Spartan
The whole of Spartan can be seen and understood by its title. The film, its plot, and all characters within its world, function
with the ruthless cold efficiency of a machine. These people are from a different world, one of severe utilitarianism. Robert Scott (Val Kilmer) is far down on the food chain, a respected but lower echelon military worker bee. The film opens with him on autopilot, training new recruits on the violent principals of determination but Scott’s skilled gears whirl into life when the daughter of a VIP gets kidnapped. Initially plot strands explode all over the place-the college student had just fought with her boyfriend, the secret service provided to protect her was mysteriously called off, she has a professor who likes to date his students-but Scott and his superiors eliminate extraneous possibilities with a fearsome level of skill and resolve. The movie itself is the same way; instead of engaging in the smug and comical one-liners of the conning thieves in
Heist, David Mamet’s script is a model of concision. Words are only said to get something done, and only repeated when something must get done. Actions are the same way;
Spartan seems to introduce and rapidly jettison more plot strands than a dozen ordinary thrillers as Scott simply uses each conspiratorial development as a means to the end-to find the girl. Case in point is a terrific centerpiece of misdirection, which occurs when Scott poses as a convenience-store robber in order to hijack a police transport that is carrying a criminal who is known for being involved in the sex slave trade. Mamet stages the sting brilliantly but when something goes wrong Scott and his team abandon the effort and rapidly switch gears to pursue the objective in a different manner, discarding an intricately setup plotline and a new character at the drop of a hat. The ever-evolving dynamics of the business is startlingly to behold.

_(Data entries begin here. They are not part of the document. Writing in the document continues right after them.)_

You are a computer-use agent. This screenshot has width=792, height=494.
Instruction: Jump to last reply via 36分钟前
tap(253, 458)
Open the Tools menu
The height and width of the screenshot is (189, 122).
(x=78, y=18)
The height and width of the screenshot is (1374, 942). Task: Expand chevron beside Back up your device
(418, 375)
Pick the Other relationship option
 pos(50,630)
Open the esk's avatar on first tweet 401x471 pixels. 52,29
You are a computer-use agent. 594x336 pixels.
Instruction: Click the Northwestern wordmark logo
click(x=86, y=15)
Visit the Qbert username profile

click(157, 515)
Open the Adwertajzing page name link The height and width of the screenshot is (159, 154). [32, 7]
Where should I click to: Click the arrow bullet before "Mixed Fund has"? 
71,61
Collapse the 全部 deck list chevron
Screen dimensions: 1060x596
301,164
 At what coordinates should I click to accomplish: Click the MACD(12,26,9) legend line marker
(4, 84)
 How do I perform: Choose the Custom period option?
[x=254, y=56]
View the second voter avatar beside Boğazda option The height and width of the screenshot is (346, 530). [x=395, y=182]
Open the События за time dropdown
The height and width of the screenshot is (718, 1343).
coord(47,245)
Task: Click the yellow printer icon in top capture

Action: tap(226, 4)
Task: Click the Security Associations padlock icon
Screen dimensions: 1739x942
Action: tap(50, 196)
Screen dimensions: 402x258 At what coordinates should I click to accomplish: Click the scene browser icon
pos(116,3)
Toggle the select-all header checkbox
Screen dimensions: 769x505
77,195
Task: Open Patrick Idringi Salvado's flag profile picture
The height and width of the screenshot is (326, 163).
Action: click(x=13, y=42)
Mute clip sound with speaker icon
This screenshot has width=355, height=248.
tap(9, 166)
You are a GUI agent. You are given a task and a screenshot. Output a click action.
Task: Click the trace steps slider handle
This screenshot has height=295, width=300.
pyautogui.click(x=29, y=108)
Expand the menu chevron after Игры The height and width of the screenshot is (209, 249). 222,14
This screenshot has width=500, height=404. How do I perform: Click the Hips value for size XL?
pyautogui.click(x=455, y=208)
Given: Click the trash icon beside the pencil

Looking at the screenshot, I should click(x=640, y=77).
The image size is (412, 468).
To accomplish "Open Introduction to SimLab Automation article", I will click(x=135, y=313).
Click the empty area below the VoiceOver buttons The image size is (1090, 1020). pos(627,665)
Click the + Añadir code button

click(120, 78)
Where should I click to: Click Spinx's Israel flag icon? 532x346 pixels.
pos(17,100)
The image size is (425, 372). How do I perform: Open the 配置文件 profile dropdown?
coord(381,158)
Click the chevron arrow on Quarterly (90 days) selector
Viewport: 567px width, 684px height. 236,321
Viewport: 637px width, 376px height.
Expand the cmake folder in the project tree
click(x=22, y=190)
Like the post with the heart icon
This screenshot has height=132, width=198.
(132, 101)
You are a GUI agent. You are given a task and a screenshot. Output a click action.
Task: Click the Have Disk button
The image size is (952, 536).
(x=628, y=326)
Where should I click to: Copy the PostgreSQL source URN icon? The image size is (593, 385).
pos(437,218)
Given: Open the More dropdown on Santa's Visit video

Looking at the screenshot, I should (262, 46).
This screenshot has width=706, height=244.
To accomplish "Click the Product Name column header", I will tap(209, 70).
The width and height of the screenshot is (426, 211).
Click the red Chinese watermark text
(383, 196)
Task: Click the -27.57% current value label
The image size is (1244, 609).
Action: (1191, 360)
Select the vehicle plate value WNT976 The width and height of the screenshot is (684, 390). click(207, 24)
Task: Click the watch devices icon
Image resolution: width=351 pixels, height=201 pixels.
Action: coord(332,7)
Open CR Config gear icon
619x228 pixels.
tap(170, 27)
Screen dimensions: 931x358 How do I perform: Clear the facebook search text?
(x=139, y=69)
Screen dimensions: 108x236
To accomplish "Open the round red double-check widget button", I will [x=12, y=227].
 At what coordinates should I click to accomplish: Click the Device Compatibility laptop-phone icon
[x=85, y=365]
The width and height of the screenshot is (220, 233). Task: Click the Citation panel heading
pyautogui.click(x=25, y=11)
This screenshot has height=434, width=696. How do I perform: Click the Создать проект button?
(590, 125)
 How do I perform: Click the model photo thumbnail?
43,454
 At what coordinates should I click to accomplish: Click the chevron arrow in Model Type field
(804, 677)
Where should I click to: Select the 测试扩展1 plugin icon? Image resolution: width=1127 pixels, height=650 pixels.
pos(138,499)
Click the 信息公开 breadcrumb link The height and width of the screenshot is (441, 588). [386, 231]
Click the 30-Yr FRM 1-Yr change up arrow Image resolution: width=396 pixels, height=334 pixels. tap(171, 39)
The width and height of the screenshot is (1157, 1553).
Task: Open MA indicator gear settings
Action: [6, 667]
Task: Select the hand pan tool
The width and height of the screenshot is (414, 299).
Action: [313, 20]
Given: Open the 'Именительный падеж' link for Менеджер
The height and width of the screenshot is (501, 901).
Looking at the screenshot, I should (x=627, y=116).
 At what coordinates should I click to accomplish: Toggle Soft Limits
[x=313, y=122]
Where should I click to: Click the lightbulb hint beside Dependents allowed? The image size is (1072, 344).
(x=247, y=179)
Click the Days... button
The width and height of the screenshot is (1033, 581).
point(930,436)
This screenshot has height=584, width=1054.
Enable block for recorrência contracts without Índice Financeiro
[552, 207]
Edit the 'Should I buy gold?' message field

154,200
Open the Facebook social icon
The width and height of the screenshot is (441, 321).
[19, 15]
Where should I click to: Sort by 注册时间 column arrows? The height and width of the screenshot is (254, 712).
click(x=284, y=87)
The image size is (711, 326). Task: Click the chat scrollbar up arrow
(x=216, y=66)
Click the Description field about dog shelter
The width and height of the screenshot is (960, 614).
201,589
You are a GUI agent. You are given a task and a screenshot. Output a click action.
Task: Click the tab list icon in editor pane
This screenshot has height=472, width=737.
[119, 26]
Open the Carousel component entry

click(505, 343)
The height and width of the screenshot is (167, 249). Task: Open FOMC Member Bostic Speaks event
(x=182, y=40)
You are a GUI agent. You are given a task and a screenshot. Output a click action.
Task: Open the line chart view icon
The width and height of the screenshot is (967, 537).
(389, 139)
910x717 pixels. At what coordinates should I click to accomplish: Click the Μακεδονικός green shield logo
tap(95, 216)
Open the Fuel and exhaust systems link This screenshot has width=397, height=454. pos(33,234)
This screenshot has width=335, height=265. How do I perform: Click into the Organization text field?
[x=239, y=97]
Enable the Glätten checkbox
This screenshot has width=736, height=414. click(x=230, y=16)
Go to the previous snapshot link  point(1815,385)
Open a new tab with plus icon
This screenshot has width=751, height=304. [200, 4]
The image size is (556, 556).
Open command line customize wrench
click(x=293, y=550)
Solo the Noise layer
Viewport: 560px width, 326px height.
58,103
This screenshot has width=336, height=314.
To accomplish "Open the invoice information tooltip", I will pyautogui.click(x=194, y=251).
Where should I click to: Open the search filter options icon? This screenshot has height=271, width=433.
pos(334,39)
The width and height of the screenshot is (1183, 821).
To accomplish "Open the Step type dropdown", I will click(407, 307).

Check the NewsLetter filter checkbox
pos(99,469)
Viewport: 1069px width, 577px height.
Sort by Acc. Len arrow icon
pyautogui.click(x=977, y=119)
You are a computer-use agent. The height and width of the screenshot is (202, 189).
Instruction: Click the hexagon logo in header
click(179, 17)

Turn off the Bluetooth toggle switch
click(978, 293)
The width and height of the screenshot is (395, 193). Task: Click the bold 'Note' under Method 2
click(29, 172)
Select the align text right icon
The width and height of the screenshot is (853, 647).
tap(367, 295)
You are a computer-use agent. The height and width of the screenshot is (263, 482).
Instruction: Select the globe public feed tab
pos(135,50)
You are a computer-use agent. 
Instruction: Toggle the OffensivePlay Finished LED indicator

In adherence with the film’s title Mamet has filled his thriller not with characters but with faces. Val Kilmer, William H. Macy, Ed O’Neil,
Derek Luke, Clark Gregg, Saïd Taghmaoui, and Kristen Bell round out a cast of characters who are slotted into a utilitarian professional roles where all that can be seen of them are their emblematic faces and their relentless ability to get their jobs done. Mamet seems to have gone out of his way to cast people who have a unique presence without ever really having a character; these people, and thus the film itself, do not have time to indulge in psychology. Even the Spartan of the title, Scott, stubbornly refuses humanism. When he goes off the meter to find the girl himself it initially appears to be inspired by some form of compassion or
sympathy, but a previous conversation between him and a superior recalls that he was instructed to do anything in his power to return to the girl. In a cold-blooded irony his persistence to find the girl may in fact simply be an extension of his ascetic professionalism than any kind of human feeling.
Complimenting Mamet’s lean thriller-world is a markedly improved visual style.
Heist was a step forward for the director, utilizing P.T. Anderson’s stellar cinematographer, but Spartan’s visual look, using Juan Ruiz Anchía is far more stylized than anything Mamet has done in the past. Slick dramatic lighting and a varied, enjoyable color design smooth out the film’s disjointing plot jump-cuts and occasional coincidences. The look, bathed in shadowy conspiracy, helps alleviate and makeup for the fact that
Spartan’s characters are nonexistent in a sympathetic sense, and its depth, including hints of pseudo-mythological allegory, do not seem well developed. But such narrative leanness is only part and parcel for a film with such a title and such a focus, and with Mamet’s ever increasing talent as a director and very welcome and much needed strong role for Val Kilmer,
Spartan is difficult to fault.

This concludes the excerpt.